Ahora bien, fe no es creer que siento, o creer que creo; es creer lo que Dios ha dicho. Pero, ¿crees que Dios lo ha resucitado como tu Sustituto de entre los muertos? La primera cuestión respecto a tus iniquidades es: ¿Fueron transferidas a Cristo, fueron puestas sobre Él? No los pecados de un año, como Israel en el día de la expiación, sino todos tus pecados e iniquidades, incluso antes que nacieses. ¿Asumió Él toda la responsabilidad de los mismos según las santas demandas de Dios? ¿Vino Él y fue entregado para este mismo propósito? ¿Fue que Él estaba llevando la ira de Dios contra tus pecados lo que le hizo clamar: «Dios mío, Dios mío, por qué me has desamparado»? ¡Oh, qué amor, amor más allá de toda posible descripción o pensamiento!
¿Acaso ha fracasado Él? No. Escucha Sus palabras: «Consumado es». Sí, aquella obra que Él vino a cumplir ha quedado consumada. Dios ha sido glorificado. Nuestras iniquidades fueron echadas sobre Él, transferidas a Él, llevadas por Él; no algunos de nuestros pecados, sino todos ellos fueron puestos sobre Él. El Señor, Jehová, cargó en Él el pecado de todos nosotros, y quedó todo consumado. ¡Oh, alma mía, pondéralo bien: «Consumado es»! Él ha hecho tu paz con Dios mediante Su propia sangre. Y ahora, ¿qué es lo que dice?: «Paz a vosotros»: Paz a ti. ¿Respondes, acaso: «Pero, ah, mis horribles pecados»? Él contesta: fueron cargados en mí; paz a ti. Él muestra Sus manos y Su costado. «Pero yo te he negado ... » La respuesta es: «Paz a ti».
Habiendo Dios juzgado nuestros pecados, todos ellos, sobre Su Hijo, ¿puede Él de nuevo, en justicia, juzgarlos sobre nosotros? Quizá respondas tú: «No dudo ni por un momento que Jesús murió en la cruz como mi Sustituto y que llevó mis pecados en Su propio cuerpo en el madero, pero no tengo la bendita certidumbre de que soy justificado y de que tengo paz para con Dios; no experimento la dicha que debería sentir». Pero, ¿acaso esta escritura, o ninguna otra, nos dice que somos justificados o que tenemos paz por una experiencia? ¿Nos dice acaso que tenemos que explorar nuestros sentimientos buscando evidencia de que estamos justificados?
Dios ha hecho una cosa segura para dar a la fe la certidumbre de nuestra justificación, y esta cosa, que Él ha hecho con este preciso propósito, ha sido muy pasada por alto.
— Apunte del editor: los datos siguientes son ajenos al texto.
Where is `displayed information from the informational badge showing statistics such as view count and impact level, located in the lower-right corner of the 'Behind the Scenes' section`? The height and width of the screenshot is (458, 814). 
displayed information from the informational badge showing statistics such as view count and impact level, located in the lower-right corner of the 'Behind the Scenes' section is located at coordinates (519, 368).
No sólo Jesús fue entregado por nuestros delitos, sino que Él fue «resucitado para nuestra justificación». Sí, Dios lo levantó de entre los muertos, no debido a que estábamos justificados, sino con el preciso propósito de que, creyéndole, fuésemos justificados. Así, si Cristo no ha resucitado, estamos engañados y seguimos en nuestros pecados (1 Co. 15:17). Pero Él ha resucitado, y para la fe esta cuestión queda resuelta.
Acaso dirás: ¿Pero no debo yo aceptar la expiación de mi Sustituto? No, en este caso es Dios que nos ha mostrado que Él ha aceptado el un sacrificio por nuestros pecados al levantar a Jesús de entre los muertos y al darle un lugar más allá de todos los cielos.
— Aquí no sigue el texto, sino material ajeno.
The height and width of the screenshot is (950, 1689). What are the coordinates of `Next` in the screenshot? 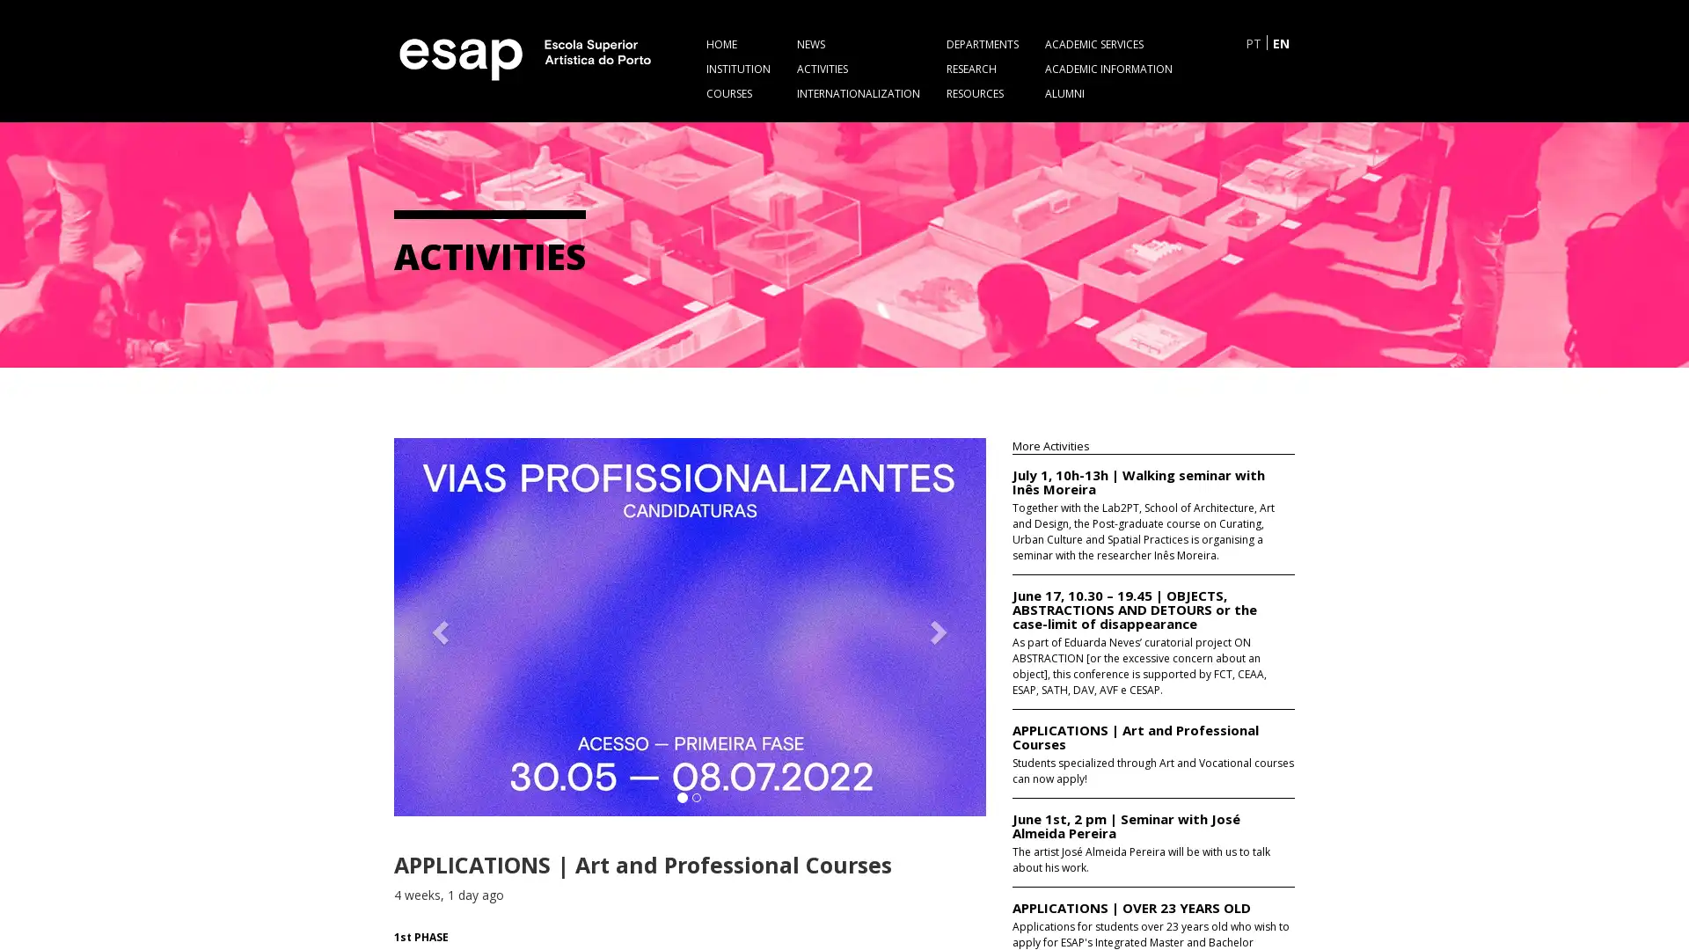 It's located at (940, 626).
Y en cuanto a tus pecados, compañero creyente, ¿dónde están? Han sido transferidos a tu Sustituto. No podrían estar sobre ti y sobre Él a la vez. No. ¿Dónde están ahora? ¿Están ahora sobre Cristo? No. Pero si estuviesen sobre alguien ahora, tendrían que estar sobre Él, porque Él ha asumido toda la responsabilidad de ellos ante Su Dios. No están ahora sobre Él; entonces no pueden estar sobre ti. ¡Oh, gracia maravillosa! Dios dice que de tus pecados no se acordará ya más. Si lo hiciera, tendría que recordarlos como contra Cristo, y esto es imposible.
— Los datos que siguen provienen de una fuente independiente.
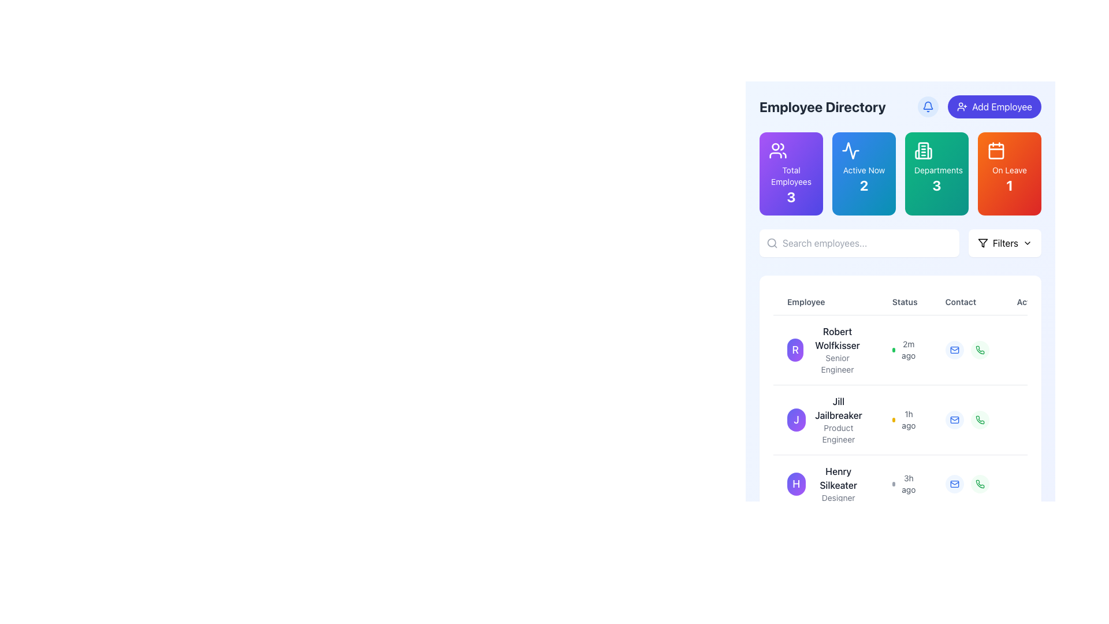 The image size is (1109, 624). I want to click on the Profile card displaying the name 'Jill Jailbreaker' and role 'Product Engineer', which is located in the employee listing section, second from the top, so click(825, 419).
Cristo está en la presencia de Dios en luz, sin nube que pueda interponerse. Entonces, de la misma manera estás tu justificado de todas las cosas—no con la esperanza de serlo. ¿Acaso podría nada tener más certidumbre que este descansar en las mismas palabras de Dios? ¿Acaso no dio Dios a Su amado Hijo para este mismo propósito, que pudiésemos tener una paz despejada, sin nubes, con Él? ¿Por qué deberíamos dudar de Él?